Lellouch and co-authors used microwave radiation to seek precision unavailable in visible light. Their paper has been accepted for publication in Astronomy and Astrophysics Letters, with a preprint on ArXiv.org. Rather than attempting to measure how much of the sky 2014 UN271 takes up, Lellouch observed the amount of heat it is giving off and used that to calculate the comet's surface area.

Measuring the size of an object 100-200 kilometers (60-120 miles) wide when it is more than 3 billion kilometers (1.9 billion miles) away is intrinsically hard. It gets harder still when it is releasing gas and dust as its ice warms up, creating a cometary shroud around the solid object itself.

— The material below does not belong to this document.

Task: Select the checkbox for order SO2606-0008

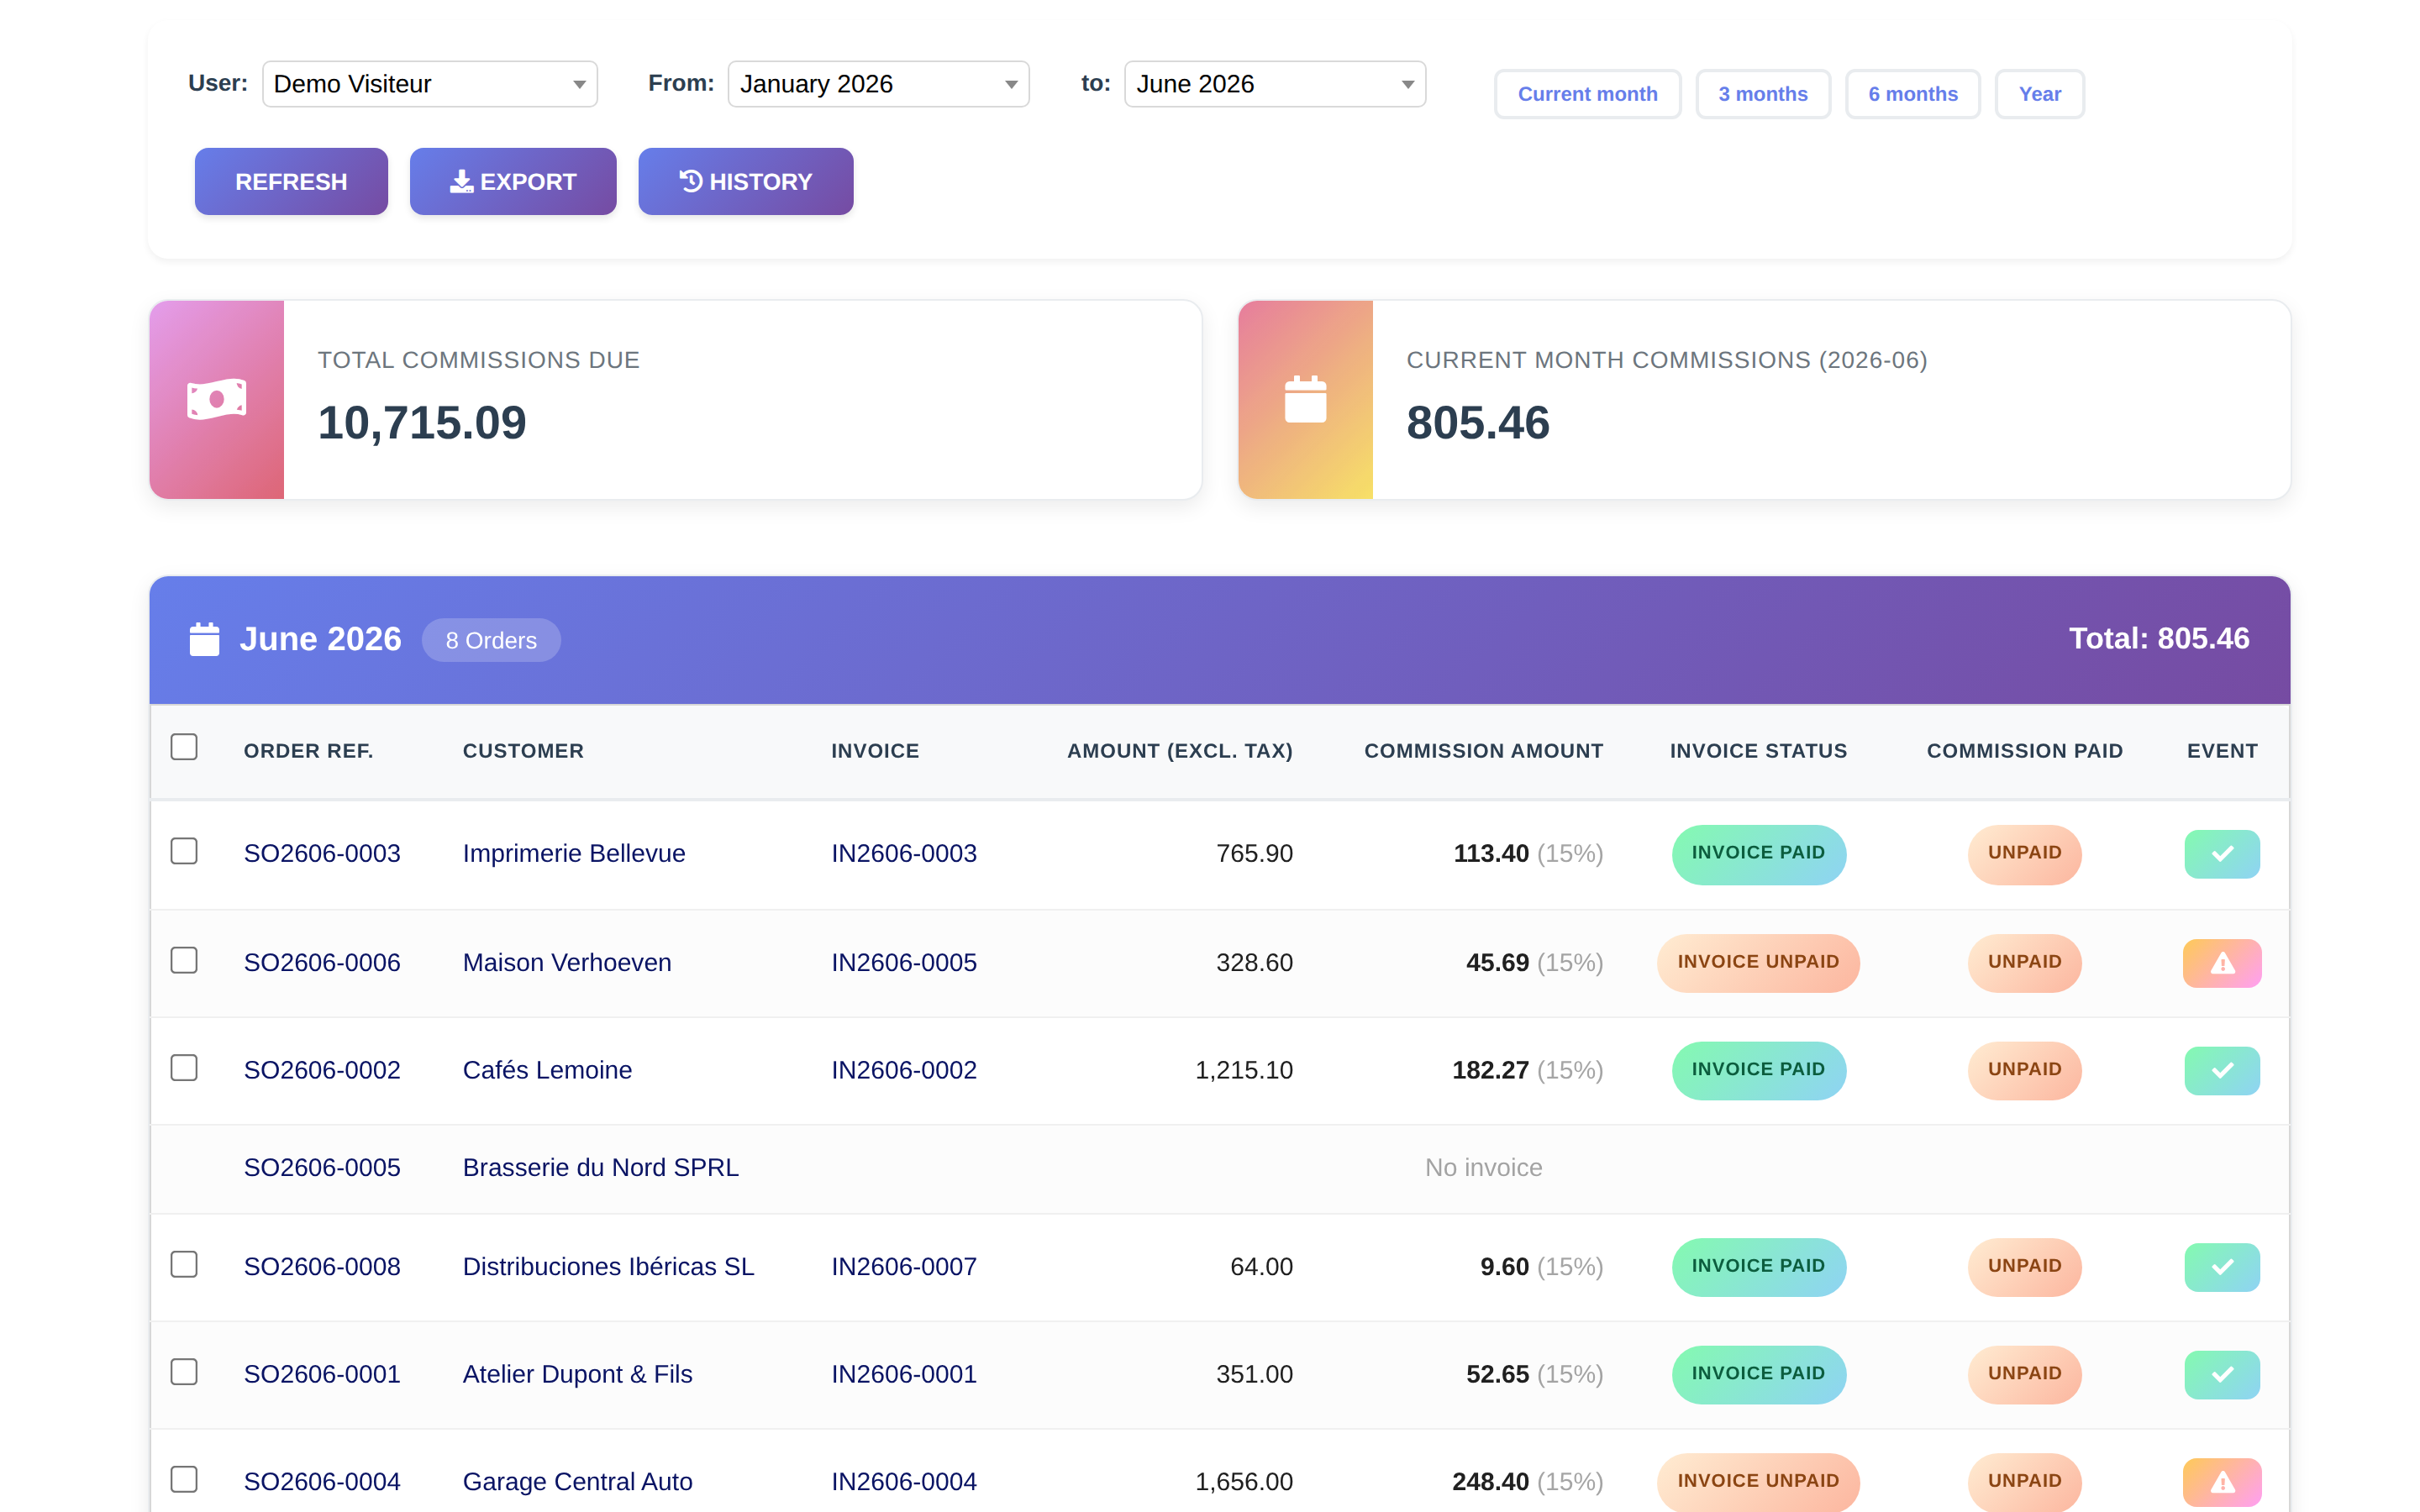Action: pyautogui.click(x=184, y=1264)
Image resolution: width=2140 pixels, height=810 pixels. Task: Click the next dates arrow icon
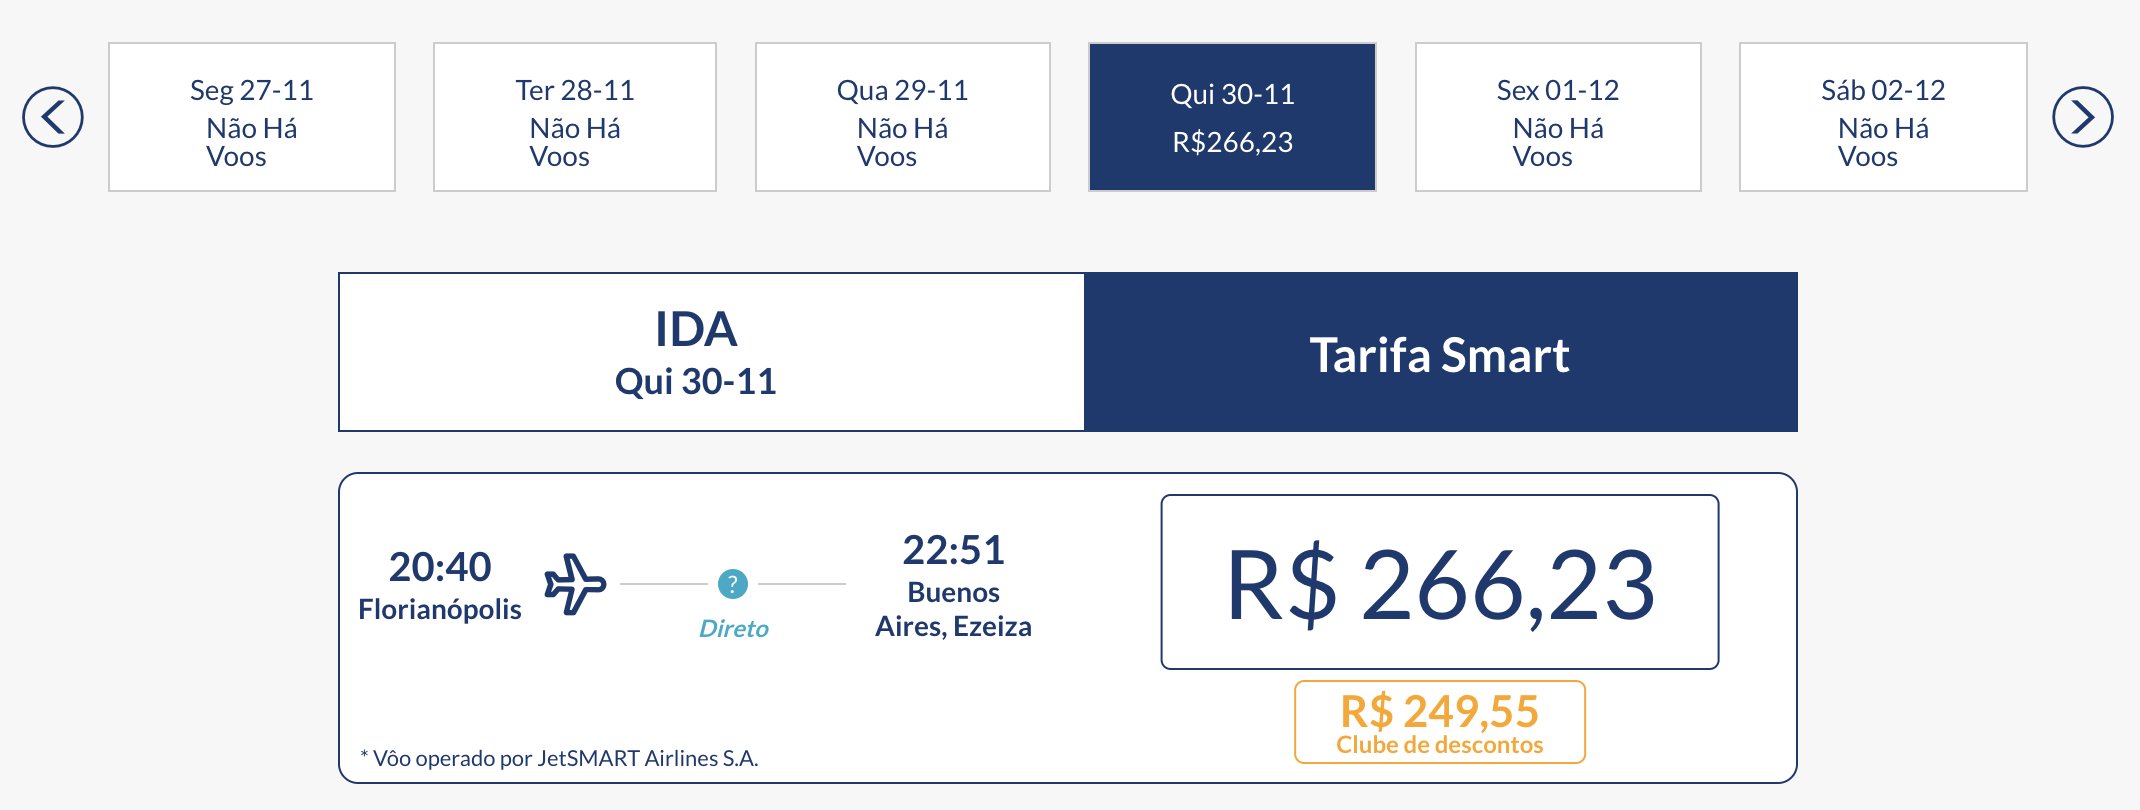[2082, 117]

Using the Atacama Large Millimeter Array, Lellouch and co-authors studied C/2014 UN271 at four wavelengths between 1 and 2 millimeters skipping those in which dust is brightest. This allows them to conclude the contribution they were seeing from dust given off by the comet was almost certainly negligible – almost everything was from the nucleus itself. The comparative brightness in the different wavelength bands indicates a composition fairly typical of comets that reflect 5 percent of the light that falls on them. This allowed Lellouch and co-authors to estimate Bernardinelli-Bernstein would need to be 137±17 kilometers (85±10 miles) across to produce this much radiation. The uncertainty is a consequence both of not knowing how far from spherical the comet is, and residual uncertainty about its reflectivity.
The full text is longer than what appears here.